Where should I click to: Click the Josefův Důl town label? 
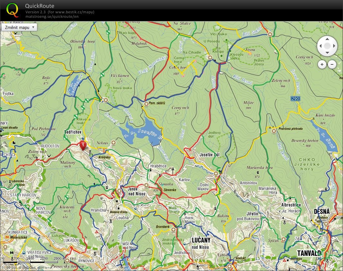click(209, 155)
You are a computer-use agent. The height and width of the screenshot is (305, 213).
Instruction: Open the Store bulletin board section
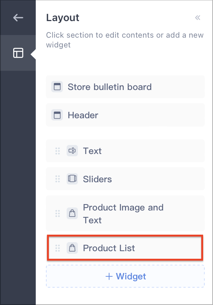coord(125,87)
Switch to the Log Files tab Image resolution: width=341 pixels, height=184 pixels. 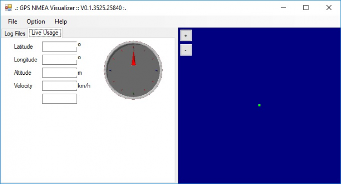[15, 33]
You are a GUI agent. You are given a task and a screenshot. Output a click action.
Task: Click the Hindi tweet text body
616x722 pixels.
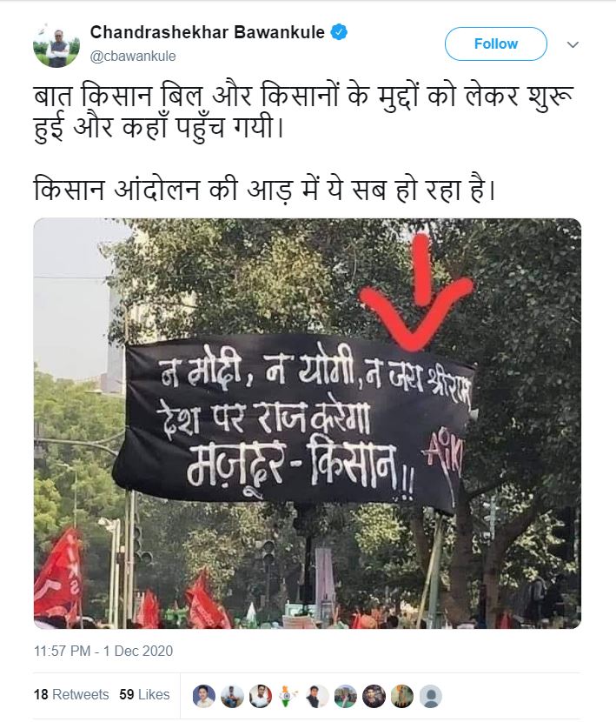(305, 143)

Work to complete - The answer should consist of every line from the listing above that includes the word "agent".

Result of this task -
You are a computer-use agent. The height and width of the screenshot is (305, 213).
You are a GUI agent. You are given a task and a screenshot. Output a click action.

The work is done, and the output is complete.